- Film poster
- Genre: Action adventure
- Written by: Michael Braverman
- Directed by: Armand Mastroianni
- Starring: Robert Urich; Patricia Kalember; John de Lancie; Cathy Lee Crosby; Udo Kier;
- Music by: Louis Febre
- Countries of origin: Canada United States
- Original language: English

Production
- Executive producers: Tom Patricia Mike Robe
- Producer: George W. Perkins
- Production location: Vancouver
- Cinematography: Henry M. Lebo
- Editor: Peter V. White
- Running time: 90 minutes
- Production companies: Columbia TriStar Television Lions Gate Television Mandalay Television

Original release
- Network: CBS
- Release: October 10, 1999

= Final Run =

Final Run is a 1999 television film, starring Robert Urich. It was written by Michael Braverman and directed by Armand Mastroianni. The film was originally aired on CBS on October 10, 1999. Final Run is a sequel for Final Descent.

==Plot==
The Grand Royale is a luxury train, which is completely controlled by a computerized system. However, an accidental drink spill on a circuit board by the train pilot causes cascading failures, and soon it becomes a runaway. With the train being out of control, old-fashioned Glen "Lucky" Singer (Robert Urich) has to save the day and slow down the train. Otherwise, a disaster will happen, and the train will be destroyed.

==International titles==
- Katastrophe beim Express (Germany)
- Disaster Express: Rēru-jō no Kyōfu (ディザスター・エクスプレス - レール上の恐怖) (Japan)
- O Trem Desgovernado (Brazil)

==Cast==
- Robert Urich as Captain Glen "Lucky" Singer
- Patricia Kalember as Connie Phipps-Singer
- John de Lancie as George Bouchard
- Cathy Lee Crosby as Sandy Holmestead
- Udo Kier as Reddick, Train Control Supervisor
- Scott Vickaryous as Scott Sparkman
- Stephen E. Miller as Lieutenant Colonel Frank O'Hearn
- Jason Schombing as Wilson Fitch, Train Controller
- Alf Humphreys as Ben Hofflund (credited as Alfred E. Humphreys)

==Reception==
Andy Webb from The Movie Scene gave "Final Run" two out five stars.
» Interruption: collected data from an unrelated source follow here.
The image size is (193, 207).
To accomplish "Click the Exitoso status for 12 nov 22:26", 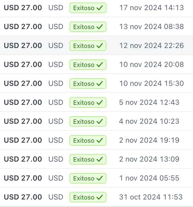I will pos(88,46).
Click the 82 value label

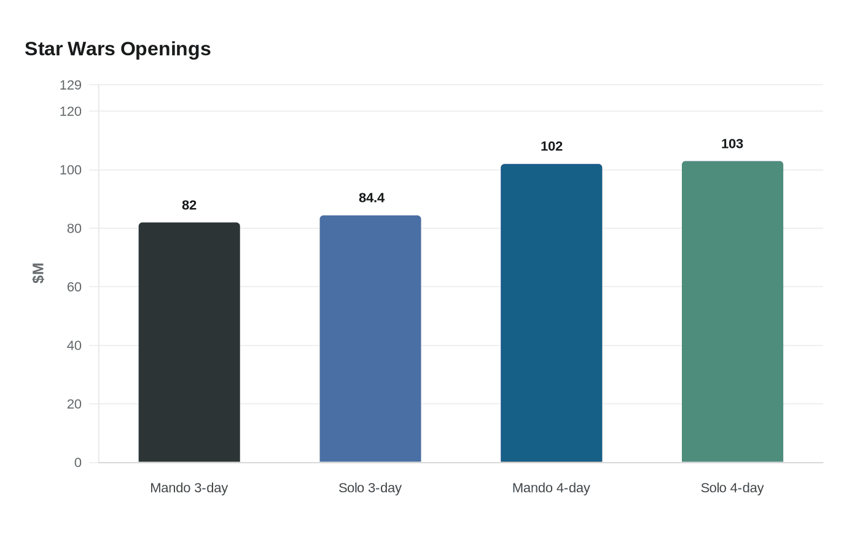point(189,205)
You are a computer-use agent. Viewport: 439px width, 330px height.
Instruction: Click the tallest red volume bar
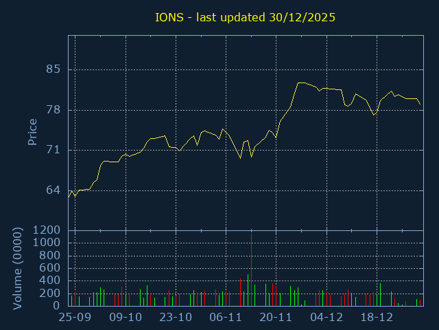point(251,270)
He described the film asso terrible that it is bloody hilarious... There are movies which have made me cry tears of sadness, there are movies which have intentionally made me cry fits of laughter but "Final Run" made me cry because it is so bad, so terrible that it become hilariously good. In this follow up to "Final Descent" we have a computerized train out of control, a cliche in itself but that is just the first of a long list of cliches from a son not liking his step mum to a selfish Senator not caring about anyone else. Add to this more terrible dialogue and acting than I have seen in a long time and some ropey special effects and instead of being an exciting runaway train disaster movie "Final Run" becomes gloriously bad in so many ways.